Information shown
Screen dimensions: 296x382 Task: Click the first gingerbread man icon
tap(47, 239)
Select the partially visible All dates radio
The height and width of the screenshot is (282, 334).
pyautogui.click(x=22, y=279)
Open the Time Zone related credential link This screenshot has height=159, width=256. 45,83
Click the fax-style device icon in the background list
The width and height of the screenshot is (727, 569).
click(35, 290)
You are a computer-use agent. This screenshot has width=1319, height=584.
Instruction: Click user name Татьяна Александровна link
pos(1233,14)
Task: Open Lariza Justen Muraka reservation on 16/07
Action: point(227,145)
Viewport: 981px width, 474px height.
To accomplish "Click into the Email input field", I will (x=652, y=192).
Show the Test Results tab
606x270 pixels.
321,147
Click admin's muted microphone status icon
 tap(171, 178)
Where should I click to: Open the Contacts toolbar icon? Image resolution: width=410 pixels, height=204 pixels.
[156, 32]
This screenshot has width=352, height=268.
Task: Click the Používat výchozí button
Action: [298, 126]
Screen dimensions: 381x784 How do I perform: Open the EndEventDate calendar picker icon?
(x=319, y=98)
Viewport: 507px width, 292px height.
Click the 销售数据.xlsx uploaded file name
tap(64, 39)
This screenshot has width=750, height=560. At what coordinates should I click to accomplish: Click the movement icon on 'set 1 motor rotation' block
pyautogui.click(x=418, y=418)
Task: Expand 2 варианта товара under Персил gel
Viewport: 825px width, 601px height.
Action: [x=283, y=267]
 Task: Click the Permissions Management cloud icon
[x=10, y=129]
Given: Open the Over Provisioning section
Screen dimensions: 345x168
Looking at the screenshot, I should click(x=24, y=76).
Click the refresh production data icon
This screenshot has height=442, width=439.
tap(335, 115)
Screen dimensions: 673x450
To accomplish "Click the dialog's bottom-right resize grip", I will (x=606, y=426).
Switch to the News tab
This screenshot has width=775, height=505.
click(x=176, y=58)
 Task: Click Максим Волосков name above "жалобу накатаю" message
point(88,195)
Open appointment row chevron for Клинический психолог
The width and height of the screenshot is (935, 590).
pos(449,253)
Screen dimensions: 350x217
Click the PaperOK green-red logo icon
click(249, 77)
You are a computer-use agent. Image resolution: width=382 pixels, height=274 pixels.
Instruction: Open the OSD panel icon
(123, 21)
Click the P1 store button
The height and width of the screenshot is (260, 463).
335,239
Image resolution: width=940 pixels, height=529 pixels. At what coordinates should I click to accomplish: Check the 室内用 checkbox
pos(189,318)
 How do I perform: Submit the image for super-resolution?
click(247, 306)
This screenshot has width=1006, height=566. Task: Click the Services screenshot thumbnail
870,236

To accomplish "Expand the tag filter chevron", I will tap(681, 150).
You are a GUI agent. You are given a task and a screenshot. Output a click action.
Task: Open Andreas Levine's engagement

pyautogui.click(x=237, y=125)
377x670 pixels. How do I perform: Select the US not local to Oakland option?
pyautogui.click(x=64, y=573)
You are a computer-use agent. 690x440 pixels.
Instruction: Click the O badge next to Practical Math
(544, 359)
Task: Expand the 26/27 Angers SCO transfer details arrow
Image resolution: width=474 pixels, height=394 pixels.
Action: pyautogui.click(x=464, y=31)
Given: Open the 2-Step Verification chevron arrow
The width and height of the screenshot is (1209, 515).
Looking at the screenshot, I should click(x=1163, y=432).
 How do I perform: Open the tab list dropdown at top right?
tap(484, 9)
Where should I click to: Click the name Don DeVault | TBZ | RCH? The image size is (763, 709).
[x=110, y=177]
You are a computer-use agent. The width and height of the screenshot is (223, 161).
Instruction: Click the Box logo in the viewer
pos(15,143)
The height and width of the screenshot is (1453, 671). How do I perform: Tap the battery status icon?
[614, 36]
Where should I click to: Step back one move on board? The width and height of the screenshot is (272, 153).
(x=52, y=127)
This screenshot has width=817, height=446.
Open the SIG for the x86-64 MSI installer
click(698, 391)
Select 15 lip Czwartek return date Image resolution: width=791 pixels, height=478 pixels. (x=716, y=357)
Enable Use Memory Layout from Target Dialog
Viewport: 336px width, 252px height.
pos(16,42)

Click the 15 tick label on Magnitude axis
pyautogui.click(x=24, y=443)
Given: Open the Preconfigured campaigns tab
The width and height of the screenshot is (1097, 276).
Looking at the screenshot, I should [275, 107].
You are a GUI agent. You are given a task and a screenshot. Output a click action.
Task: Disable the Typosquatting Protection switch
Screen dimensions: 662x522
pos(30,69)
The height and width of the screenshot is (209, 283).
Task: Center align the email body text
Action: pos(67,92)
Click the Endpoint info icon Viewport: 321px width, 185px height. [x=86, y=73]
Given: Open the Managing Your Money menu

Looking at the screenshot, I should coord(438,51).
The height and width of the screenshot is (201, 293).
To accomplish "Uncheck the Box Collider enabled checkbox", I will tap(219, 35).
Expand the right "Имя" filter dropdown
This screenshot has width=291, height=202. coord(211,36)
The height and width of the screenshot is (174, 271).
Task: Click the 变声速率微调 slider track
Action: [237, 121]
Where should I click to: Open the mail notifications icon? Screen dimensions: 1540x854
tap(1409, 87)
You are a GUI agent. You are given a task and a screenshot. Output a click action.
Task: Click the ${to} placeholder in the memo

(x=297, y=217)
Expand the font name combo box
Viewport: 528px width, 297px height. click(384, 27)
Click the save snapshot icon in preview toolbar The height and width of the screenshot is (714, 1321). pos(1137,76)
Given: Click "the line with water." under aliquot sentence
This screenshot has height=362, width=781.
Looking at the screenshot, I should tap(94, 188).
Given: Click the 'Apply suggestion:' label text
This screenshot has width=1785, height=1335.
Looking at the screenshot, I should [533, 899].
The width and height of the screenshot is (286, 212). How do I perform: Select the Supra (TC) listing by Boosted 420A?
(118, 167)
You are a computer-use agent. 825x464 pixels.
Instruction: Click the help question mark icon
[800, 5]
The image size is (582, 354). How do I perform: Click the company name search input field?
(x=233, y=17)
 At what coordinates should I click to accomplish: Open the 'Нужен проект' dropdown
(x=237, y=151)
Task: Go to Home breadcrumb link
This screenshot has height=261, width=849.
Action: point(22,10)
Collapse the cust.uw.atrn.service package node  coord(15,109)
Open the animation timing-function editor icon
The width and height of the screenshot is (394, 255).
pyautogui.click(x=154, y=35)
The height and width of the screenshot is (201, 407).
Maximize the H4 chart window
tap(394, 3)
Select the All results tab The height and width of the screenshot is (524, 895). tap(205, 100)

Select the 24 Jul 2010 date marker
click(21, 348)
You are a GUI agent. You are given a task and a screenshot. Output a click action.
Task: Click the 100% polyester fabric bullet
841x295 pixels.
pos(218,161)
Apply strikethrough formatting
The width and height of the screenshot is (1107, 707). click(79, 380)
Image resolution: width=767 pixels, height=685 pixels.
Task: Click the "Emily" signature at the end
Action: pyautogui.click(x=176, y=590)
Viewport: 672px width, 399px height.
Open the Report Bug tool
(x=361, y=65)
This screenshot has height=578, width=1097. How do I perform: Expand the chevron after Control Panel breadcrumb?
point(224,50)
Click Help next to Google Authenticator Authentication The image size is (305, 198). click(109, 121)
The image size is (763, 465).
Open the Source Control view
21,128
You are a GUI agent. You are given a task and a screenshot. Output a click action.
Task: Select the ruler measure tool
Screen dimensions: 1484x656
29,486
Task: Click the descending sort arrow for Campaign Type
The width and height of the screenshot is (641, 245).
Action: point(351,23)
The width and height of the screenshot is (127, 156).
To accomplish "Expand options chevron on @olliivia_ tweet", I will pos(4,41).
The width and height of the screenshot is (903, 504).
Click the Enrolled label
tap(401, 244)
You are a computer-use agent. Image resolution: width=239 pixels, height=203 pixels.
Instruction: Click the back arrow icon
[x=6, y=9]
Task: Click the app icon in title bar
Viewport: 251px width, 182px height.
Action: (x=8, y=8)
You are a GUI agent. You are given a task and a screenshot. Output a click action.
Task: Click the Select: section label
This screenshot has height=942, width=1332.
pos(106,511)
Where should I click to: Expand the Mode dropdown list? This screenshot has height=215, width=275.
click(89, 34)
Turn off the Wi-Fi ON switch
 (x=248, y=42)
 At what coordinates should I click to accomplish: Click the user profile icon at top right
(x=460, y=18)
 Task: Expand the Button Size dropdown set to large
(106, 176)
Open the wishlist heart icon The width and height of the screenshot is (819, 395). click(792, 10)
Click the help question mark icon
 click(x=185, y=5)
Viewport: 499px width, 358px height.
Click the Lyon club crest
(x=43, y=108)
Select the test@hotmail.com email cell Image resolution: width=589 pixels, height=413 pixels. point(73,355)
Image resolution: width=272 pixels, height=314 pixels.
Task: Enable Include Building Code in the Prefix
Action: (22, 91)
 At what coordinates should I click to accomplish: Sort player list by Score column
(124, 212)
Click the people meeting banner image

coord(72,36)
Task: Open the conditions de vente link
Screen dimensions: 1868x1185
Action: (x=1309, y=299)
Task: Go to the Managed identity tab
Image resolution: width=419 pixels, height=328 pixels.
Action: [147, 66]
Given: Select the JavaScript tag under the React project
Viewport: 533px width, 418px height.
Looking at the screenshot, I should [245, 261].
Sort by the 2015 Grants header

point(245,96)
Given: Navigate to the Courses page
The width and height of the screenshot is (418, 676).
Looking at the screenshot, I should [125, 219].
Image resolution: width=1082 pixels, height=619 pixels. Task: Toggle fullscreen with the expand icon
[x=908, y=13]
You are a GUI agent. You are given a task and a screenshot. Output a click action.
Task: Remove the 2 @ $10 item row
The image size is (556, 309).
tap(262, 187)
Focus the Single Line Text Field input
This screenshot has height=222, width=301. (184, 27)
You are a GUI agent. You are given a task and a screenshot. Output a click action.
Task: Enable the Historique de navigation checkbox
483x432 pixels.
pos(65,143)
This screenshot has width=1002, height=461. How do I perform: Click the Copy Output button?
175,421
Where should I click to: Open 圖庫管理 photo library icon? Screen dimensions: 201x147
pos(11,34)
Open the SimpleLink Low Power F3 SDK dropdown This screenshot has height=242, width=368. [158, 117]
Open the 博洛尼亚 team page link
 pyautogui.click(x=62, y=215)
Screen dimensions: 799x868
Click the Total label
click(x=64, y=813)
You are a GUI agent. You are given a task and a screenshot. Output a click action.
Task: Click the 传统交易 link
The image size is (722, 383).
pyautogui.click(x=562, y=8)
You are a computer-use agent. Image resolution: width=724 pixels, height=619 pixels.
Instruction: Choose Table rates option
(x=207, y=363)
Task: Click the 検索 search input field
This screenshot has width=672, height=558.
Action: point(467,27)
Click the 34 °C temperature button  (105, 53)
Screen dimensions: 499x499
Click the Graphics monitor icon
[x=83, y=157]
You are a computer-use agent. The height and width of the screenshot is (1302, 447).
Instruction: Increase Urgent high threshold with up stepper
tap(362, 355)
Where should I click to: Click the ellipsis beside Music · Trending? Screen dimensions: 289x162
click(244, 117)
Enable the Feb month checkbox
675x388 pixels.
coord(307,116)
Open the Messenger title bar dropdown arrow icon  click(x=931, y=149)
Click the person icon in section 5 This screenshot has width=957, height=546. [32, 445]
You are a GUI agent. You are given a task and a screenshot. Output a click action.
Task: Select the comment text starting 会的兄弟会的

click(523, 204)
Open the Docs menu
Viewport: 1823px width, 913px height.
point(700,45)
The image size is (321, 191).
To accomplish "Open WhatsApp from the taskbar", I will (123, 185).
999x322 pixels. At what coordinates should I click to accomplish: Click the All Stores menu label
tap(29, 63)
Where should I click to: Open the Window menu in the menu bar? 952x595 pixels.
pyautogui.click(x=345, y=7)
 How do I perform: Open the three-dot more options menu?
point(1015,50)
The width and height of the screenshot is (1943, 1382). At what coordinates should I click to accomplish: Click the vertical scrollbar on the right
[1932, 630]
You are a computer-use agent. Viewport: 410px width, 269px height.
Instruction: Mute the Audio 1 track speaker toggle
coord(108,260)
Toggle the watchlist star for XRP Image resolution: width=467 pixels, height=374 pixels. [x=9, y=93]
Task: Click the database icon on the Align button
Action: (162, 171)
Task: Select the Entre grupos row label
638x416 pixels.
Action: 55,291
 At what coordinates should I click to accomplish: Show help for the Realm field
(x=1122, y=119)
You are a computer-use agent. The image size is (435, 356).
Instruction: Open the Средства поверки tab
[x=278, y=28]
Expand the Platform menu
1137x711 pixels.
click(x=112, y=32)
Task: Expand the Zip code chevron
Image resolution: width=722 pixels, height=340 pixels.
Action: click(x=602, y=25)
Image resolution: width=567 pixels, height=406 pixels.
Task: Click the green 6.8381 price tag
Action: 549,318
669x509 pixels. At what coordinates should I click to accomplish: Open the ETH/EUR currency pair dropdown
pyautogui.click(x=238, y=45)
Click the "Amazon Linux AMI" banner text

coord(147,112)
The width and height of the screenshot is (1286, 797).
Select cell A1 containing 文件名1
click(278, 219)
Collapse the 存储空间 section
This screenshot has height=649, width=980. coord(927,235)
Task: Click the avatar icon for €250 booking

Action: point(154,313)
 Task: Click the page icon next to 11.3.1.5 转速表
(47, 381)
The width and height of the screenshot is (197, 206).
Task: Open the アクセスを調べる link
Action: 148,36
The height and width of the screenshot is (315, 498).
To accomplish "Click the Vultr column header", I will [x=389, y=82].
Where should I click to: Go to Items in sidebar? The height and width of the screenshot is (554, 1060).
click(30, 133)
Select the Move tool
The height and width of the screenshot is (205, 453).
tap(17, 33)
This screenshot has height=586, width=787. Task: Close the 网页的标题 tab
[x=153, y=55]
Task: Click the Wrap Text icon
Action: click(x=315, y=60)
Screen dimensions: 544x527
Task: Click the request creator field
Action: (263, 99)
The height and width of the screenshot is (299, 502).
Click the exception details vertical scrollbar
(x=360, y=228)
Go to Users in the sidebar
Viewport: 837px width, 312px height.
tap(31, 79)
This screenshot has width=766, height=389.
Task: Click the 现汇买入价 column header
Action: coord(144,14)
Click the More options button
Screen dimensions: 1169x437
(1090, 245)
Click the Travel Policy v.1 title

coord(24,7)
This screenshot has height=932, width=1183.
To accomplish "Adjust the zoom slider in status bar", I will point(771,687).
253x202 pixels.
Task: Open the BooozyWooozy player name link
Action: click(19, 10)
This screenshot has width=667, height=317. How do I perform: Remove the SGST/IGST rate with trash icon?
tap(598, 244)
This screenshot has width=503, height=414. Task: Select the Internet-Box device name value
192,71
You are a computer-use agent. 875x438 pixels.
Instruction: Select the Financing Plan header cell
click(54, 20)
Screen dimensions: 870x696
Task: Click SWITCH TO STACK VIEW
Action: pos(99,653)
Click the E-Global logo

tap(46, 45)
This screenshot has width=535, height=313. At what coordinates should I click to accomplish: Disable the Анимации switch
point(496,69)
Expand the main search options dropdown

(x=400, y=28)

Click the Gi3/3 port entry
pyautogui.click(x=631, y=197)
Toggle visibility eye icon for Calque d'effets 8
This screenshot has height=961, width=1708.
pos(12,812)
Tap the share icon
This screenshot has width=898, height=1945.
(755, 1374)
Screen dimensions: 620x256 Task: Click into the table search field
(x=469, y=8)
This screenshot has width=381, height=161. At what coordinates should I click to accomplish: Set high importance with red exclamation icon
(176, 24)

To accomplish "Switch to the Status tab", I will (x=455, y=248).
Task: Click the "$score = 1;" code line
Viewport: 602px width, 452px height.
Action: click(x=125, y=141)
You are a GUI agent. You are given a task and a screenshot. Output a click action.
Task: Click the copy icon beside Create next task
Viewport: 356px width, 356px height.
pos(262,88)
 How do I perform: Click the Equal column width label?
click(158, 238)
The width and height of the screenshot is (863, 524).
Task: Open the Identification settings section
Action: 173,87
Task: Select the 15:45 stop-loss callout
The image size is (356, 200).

Work item
Go through the material above and copy each line that has the word "computer".

Answer area
You are a computer-use agent. This screenshot has width=1319, height=584.
You are a computer-use agent. Image resolution: width=382 pixels, height=274 pixels.
You are a computer-use agent. 690x440 pixels.
You are a computer-use agent. The width and height of the screenshot is (223, 161).
You are a computer-use agent. 825x464 pixels.
You are a computer-use agent. Image resolution: width=239 pixels, height=203 pixels.
You are a computer-use agent. Image resolution: width=724 pixels, height=619 pixels.
You are a computer-use agent. The height and width of the screenshot is (1302, 447).
You are a computer-use agent. Viewport: 410px width, 269px height.
You are a computer-use agent. The image size is (435, 356).
You are a computer-use agent. 875x438 pixels.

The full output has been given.